[Collected data]
- - -

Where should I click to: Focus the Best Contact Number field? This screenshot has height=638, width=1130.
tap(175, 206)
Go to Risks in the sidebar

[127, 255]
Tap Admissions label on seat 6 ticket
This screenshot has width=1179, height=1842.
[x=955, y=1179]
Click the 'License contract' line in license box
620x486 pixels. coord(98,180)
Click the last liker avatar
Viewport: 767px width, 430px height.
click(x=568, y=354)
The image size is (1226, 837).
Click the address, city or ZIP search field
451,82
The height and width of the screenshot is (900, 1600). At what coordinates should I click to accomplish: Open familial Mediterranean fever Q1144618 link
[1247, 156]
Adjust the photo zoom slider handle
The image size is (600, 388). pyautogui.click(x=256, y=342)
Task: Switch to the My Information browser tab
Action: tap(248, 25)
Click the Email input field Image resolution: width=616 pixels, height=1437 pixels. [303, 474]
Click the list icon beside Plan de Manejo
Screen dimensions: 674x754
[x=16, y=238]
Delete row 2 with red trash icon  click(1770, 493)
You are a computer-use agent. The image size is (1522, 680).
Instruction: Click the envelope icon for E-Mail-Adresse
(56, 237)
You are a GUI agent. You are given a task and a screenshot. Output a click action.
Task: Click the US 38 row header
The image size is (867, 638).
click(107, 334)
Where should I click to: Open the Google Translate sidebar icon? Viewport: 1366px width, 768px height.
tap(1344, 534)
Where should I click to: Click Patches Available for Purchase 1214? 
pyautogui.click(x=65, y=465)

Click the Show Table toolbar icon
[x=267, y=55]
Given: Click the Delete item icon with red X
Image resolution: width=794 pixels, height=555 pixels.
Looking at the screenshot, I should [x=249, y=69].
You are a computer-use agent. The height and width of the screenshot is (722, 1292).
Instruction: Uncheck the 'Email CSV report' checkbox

- - -

Each and every entry needs to be repeated exactly.

Written solution →
Where should I click to: Focus the Best Contact Number field? This screenshot has height=638, width=1130.
tap(175, 206)
Go to Risks in the sidebar

[127, 255]
Tap Admissions label on seat 6 ticket
This screenshot has width=1179, height=1842.
[x=955, y=1179]
Click the 'License contract' line in license box
620x486 pixels. coord(98,180)
Click the last liker avatar
Viewport: 767px width, 430px height.
click(x=568, y=354)
The image size is (1226, 837).
Click the address, city or ZIP search field
451,82
The height and width of the screenshot is (900, 1600). At what coordinates should I click to accomplish: Open familial Mediterranean fever Q1144618 link
[1247, 156]
Adjust the photo zoom slider handle
The image size is (600, 388). pyautogui.click(x=256, y=342)
Task: Switch to the My Information browser tab
Action: tap(248, 25)
Click the Email input field Image resolution: width=616 pixels, height=1437 pixels. [303, 474]
Click the list icon beside Plan de Manejo
Screen dimensions: 674x754
[x=16, y=238]
Delete row 2 with red trash icon  click(1770, 493)
You are a computer-use agent. The image size is (1522, 680).
Instruction: Click the envelope icon for E-Mail-Adresse
(56, 237)
You are a GUI agent. You are given a task and a screenshot. Output a click action.
Task: Click the US 38 row header
The image size is (867, 638).
click(107, 334)
Where should I click to: Open the Google Translate sidebar icon? Viewport: 1366px width, 768px height.
tap(1344, 534)
Where should I click to: Click Patches Available for Purchase 1214? 
pyautogui.click(x=65, y=465)

Click the Show Table toolbar icon
[x=267, y=55]
Given: Click the Delete item icon with red X
Image resolution: width=794 pixels, height=555 pixels.
Looking at the screenshot, I should [x=249, y=69].
You are a computer-use agent. The height and width of the screenshot is (722, 1292).
Instruction: Uncheck the 'Email CSV report' checkbox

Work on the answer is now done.